■ DIRECTIONS
Return, exactly as written, every line from the first line of the data below through the line that contains "Task: Click the textarea resize handle corner".

[Stored data]
■ ■ ■ ■
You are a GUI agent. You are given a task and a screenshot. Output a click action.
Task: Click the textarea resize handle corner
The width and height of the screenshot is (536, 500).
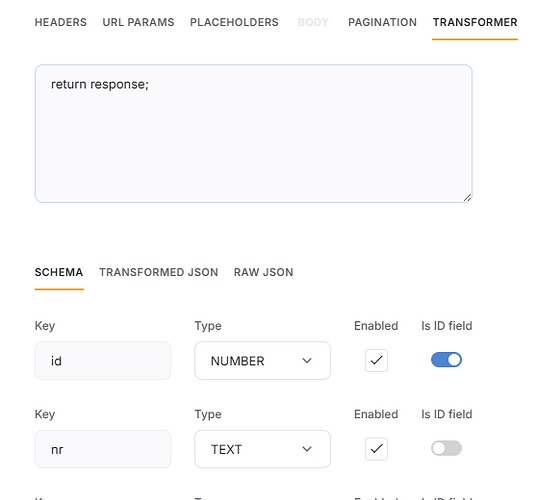[467, 198]
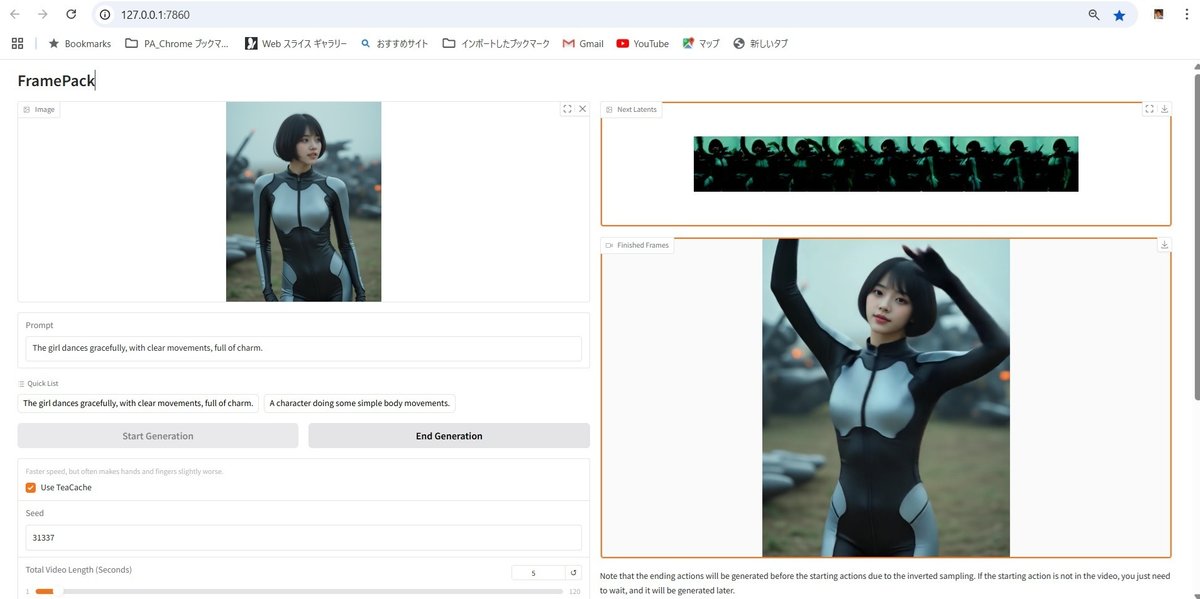This screenshot has width=1200, height=599.
Task: Select the simple body movements quick prompt
Action: click(359, 403)
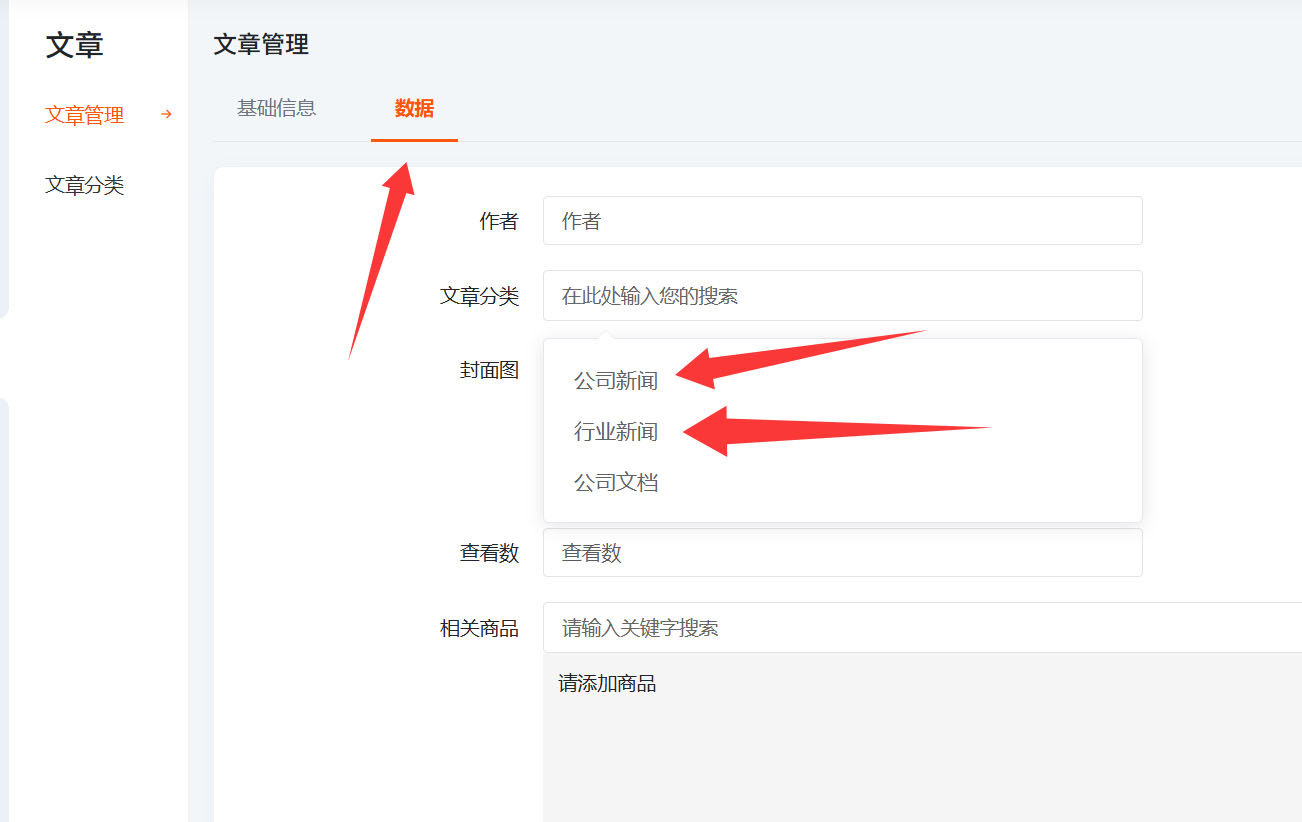Open 文章管理 in the sidebar
The width and height of the screenshot is (1302, 822).
[85, 115]
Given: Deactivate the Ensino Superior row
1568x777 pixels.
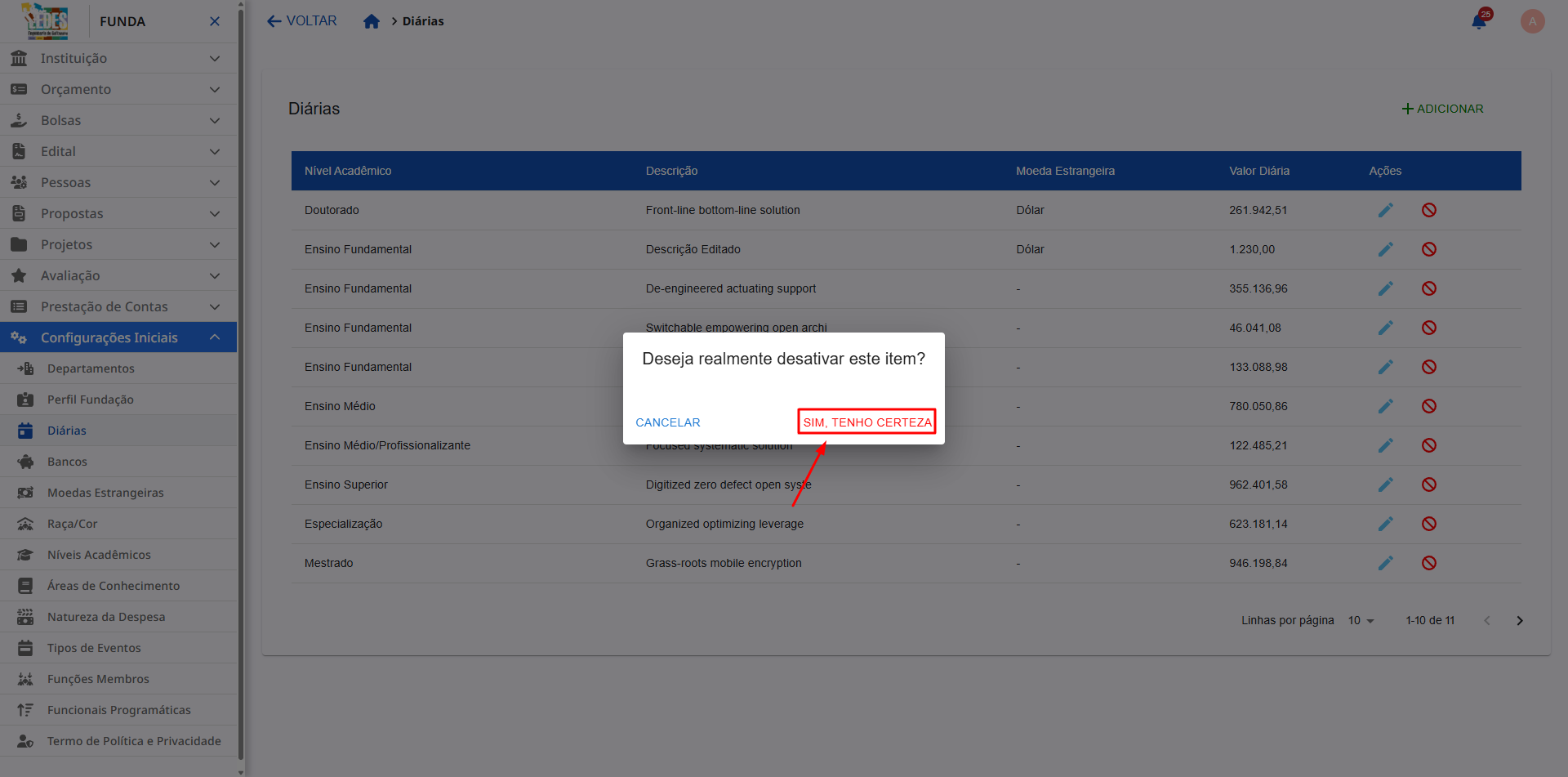Looking at the screenshot, I should pos(1428,485).
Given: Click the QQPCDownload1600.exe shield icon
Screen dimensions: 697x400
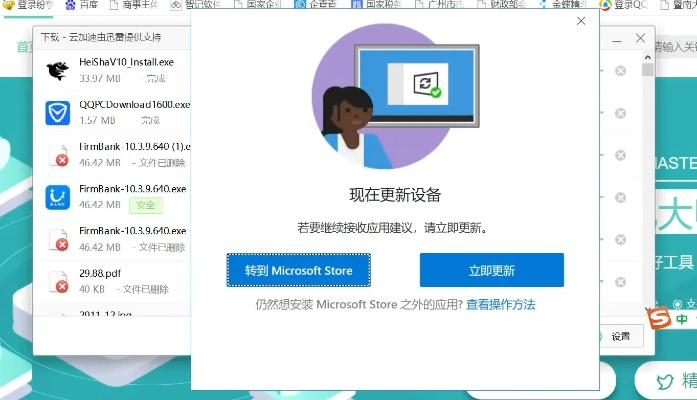Looking at the screenshot, I should [x=58, y=112].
■ ■ ■ ■
■ OUTPUT OF THE EXERCISE
You are a GUI agent. You are given a task and a screenshot. Output a click action.
Task: Click the textarea resize handle corner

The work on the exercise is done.